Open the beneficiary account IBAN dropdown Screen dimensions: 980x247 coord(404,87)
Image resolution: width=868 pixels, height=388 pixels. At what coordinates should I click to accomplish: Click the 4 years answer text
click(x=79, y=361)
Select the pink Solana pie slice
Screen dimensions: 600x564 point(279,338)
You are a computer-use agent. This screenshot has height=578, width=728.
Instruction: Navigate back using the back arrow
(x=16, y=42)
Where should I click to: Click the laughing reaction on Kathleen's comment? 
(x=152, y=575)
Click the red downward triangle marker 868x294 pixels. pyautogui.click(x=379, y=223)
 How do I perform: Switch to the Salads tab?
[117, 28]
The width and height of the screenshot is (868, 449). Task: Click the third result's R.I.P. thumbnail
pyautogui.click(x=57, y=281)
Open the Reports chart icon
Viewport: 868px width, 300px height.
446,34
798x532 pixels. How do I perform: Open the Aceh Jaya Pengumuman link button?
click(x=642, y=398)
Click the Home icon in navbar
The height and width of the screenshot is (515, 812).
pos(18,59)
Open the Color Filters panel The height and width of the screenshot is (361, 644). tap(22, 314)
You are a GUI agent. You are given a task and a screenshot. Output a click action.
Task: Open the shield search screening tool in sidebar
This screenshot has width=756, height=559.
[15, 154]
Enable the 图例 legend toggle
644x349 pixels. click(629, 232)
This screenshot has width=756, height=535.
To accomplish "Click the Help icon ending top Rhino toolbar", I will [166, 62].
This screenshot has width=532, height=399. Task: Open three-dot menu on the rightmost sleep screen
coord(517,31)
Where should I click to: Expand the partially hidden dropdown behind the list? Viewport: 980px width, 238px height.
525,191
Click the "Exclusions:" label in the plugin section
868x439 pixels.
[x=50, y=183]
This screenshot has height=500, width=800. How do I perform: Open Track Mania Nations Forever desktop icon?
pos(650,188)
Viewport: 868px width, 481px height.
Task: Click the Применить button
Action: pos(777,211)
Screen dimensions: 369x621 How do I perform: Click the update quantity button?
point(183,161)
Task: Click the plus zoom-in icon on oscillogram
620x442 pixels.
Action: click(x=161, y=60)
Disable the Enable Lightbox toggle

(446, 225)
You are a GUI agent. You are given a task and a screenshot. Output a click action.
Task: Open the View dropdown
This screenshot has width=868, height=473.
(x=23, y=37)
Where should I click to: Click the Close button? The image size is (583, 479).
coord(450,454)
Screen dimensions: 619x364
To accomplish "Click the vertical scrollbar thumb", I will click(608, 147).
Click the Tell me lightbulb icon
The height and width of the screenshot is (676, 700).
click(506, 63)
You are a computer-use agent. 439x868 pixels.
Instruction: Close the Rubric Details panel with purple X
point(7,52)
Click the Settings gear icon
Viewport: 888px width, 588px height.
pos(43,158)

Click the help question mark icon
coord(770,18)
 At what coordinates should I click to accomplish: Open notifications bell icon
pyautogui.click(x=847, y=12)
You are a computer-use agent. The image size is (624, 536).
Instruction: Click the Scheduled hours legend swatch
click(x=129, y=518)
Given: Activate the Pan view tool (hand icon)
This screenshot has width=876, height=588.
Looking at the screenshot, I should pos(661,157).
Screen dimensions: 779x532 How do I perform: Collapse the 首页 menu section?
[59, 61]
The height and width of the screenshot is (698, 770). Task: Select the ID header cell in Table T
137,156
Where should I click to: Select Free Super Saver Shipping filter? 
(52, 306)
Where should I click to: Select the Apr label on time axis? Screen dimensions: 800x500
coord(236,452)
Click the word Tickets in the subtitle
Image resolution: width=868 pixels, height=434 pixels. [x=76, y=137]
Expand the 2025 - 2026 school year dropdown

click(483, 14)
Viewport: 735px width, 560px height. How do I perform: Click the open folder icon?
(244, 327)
_ _ _
Your objective:
Each record above is to be restated word for word.

Response to this exercise:
Open the beneficiary account IBAN dropdown Screen dimensions: 980x247 coord(404,87)
Image resolution: width=868 pixels, height=388 pixels. At what coordinates should I click to accomplish: Click the 4 years answer text
click(x=79, y=361)
Select the pink Solana pie slice
Screen dimensions: 600x564 point(279,338)
You are a computer-use agent. This screenshot has height=578, width=728.
Instruction: Navigate back using the back arrow
(x=16, y=42)
Where should I click to: Click the laughing reaction on Kathleen's comment? 
(x=152, y=575)
Click the red downward triangle marker 868x294 pixels. pyautogui.click(x=379, y=223)
 How do I perform: Switch to the Salads tab?
[117, 28]
The width and height of the screenshot is (868, 449). Task: Click the third result's R.I.P. thumbnail
pyautogui.click(x=57, y=281)
Open the Reports chart icon
Viewport: 868px width, 300px height.
446,34
798x532 pixels. How do I perform: Open the Aceh Jaya Pengumuman link button?
click(x=642, y=398)
Click the Home icon in navbar
The height and width of the screenshot is (515, 812).
pos(18,59)
Open the Color Filters panel The height and width of the screenshot is (361, 644). tap(22, 314)
You are a GUI agent. You are given a task and a screenshot. Output a click action.
Task: Open the shield search screening tool in sidebar
This screenshot has width=756, height=559.
[15, 154]
Enable the 图例 legend toggle
644x349 pixels. click(629, 232)
This screenshot has width=756, height=535.
To accomplish "Click the Help icon ending top Rhino toolbar", I will [166, 62].
This screenshot has width=532, height=399. Task: Open three-dot menu on the rightmost sleep screen
coord(517,31)
Where should I click to: Expand the partially hidden dropdown behind the list? Viewport: 980px width, 238px height.
525,191
Click the "Exclusions:" label in the plugin section
868x439 pixels.
[x=50, y=183]
This screenshot has height=500, width=800. How do I perform: Open Track Mania Nations Forever desktop icon?
pos(650,188)
Viewport: 868px width, 481px height.
Task: Click the Применить button
Action: pos(777,211)
Screen dimensions: 369x621 How do I perform: Click the update quantity button?
point(183,161)
Task: Click the plus zoom-in icon on oscillogram
620x442 pixels.
Action: click(x=161, y=60)
Disable the Enable Lightbox toggle

(446, 225)
You are a GUI agent. You are given a task and a screenshot. Output a click action.
Task: Open the View dropdown
This screenshot has width=868, height=473.
(x=23, y=37)
Where should I click to: Click the Close button? The image size is (583, 479).
coord(450,454)
Screen dimensions: 619x364
To accomplish "Click the vertical scrollbar thumb", I will click(608, 147).
Click the Tell me lightbulb icon
The height and width of the screenshot is (676, 700).
click(506, 63)
You are a computer-use agent. 439x868 pixels.
Instruction: Close the Rubric Details panel with purple X
point(7,52)
Click the Settings gear icon
Viewport: 888px width, 588px height.
pos(43,158)

Click the help question mark icon
coord(770,18)
 At what coordinates should I click to accomplish: Open notifications bell icon
pyautogui.click(x=847, y=12)
You are a computer-use agent. The image size is (624, 536).
Instruction: Click the Scheduled hours legend swatch
click(x=129, y=518)
Given: Activate the Pan view tool (hand icon)
This screenshot has width=876, height=588.
Looking at the screenshot, I should pos(661,157).
Screen dimensions: 779x532 How do I perform: Collapse the 首页 menu section?
[59, 61]
The height and width of the screenshot is (698, 770). Task: Select the ID header cell in Table T
137,156
Where should I click to: Select Free Super Saver Shipping filter? 
(52, 306)
Where should I click to: Select the Apr label on time axis? Screen dimensions: 800x500
coord(236,452)
Click the word Tickets in the subtitle
Image resolution: width=868 pixels, height=434 pixels. [x=76, y=137]
Expand the 2025 - 2026 school year dropdown

click(483, 14)
Viewport: 735px width, 560px height. How do I perform: Click the open folder icon?
(244, 327)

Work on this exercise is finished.